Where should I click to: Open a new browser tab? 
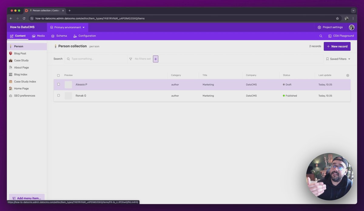69,11
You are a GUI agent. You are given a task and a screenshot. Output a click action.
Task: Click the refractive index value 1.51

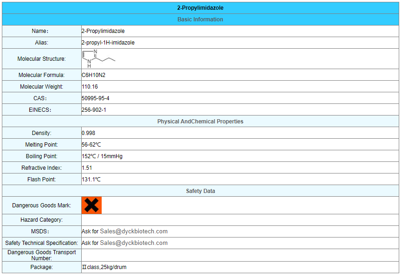pos(86,168)
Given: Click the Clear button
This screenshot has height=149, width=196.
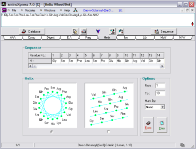Looking at the screenshot, I should pos(162,125).
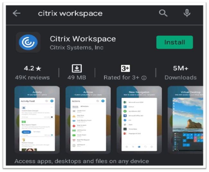Open the Activity Feed screenshot thumbnail
This screenshot has width=209, height=172.
coord(37,120)
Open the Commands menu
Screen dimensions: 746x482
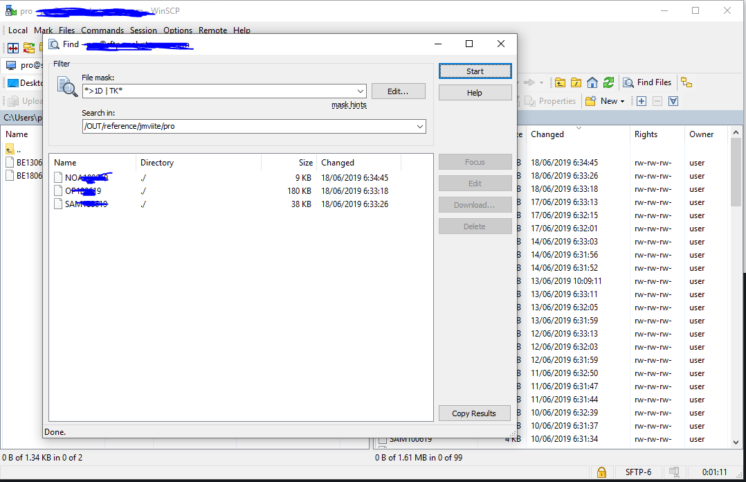click(102, 30)
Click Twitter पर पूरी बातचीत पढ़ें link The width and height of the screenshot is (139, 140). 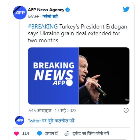tap(51, 121)
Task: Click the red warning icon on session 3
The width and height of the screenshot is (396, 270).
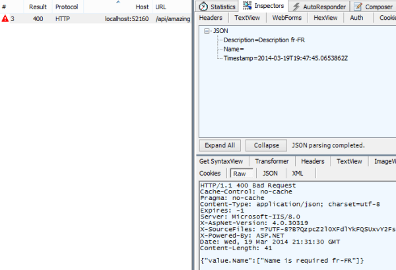Action: pyautogui.click(x=5, y=18)
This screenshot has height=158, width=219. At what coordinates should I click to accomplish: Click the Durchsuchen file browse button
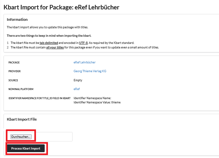point(21,137)
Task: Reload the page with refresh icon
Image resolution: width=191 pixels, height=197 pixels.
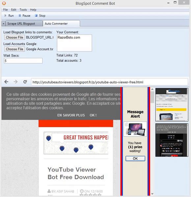Action: tap(25, 82)
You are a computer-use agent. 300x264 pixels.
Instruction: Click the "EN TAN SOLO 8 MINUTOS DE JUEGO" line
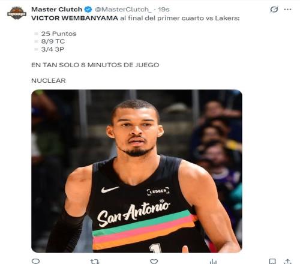[x=95, y=65]
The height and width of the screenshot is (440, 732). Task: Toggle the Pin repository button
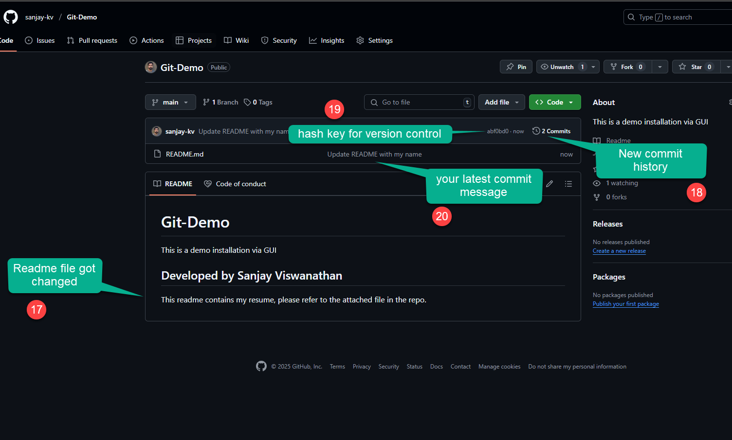pos(516,67)
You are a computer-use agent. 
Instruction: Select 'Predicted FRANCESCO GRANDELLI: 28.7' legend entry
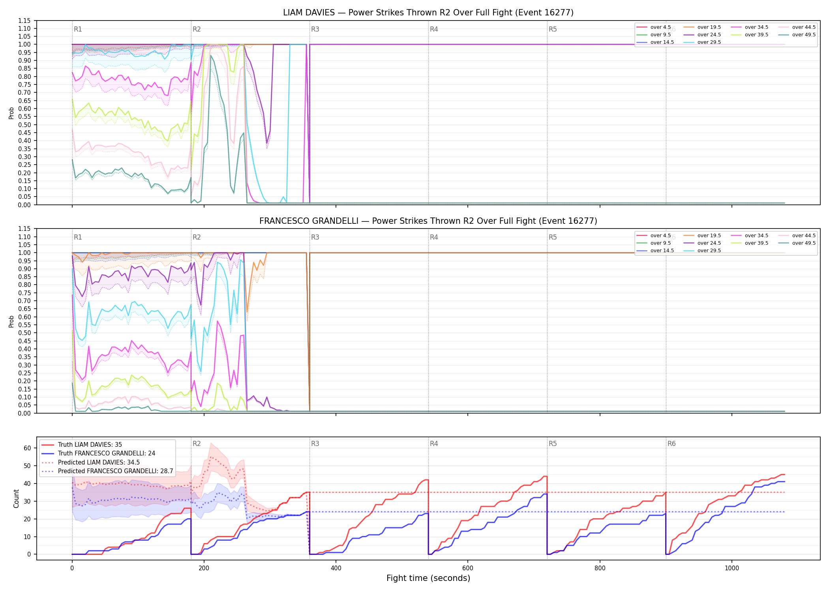(107, 471)
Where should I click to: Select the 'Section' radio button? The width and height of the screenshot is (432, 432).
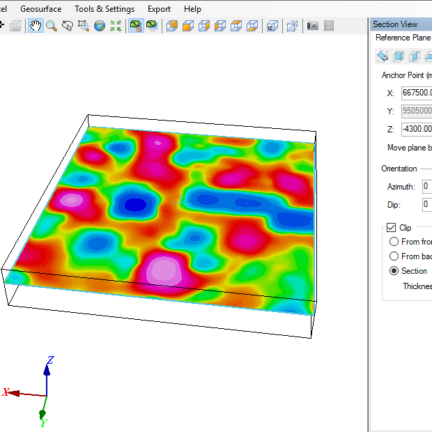point(394,271)
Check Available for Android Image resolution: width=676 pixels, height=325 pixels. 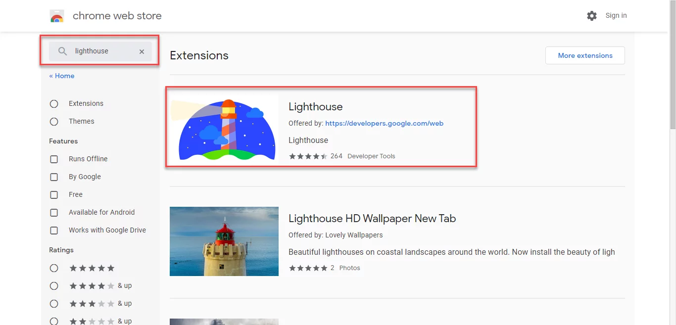(54, 212)
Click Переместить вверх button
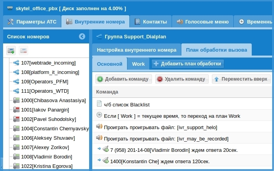 [241, 79]
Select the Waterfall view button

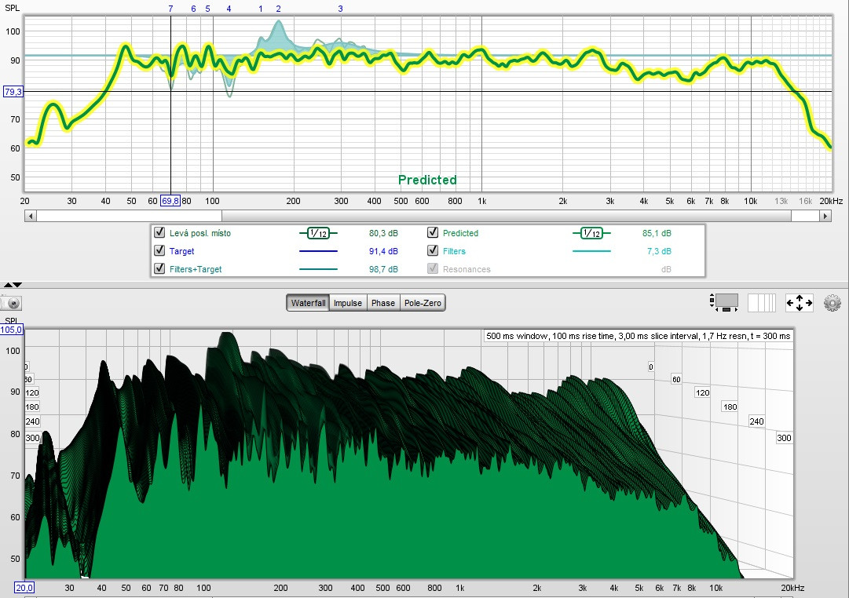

## About this exercise
Every line of the records that includes the word "icon" should be gathered.

## Solution to this exercise
Task: Click the red warning icon on session 3
Task: Reload the page with refresh icon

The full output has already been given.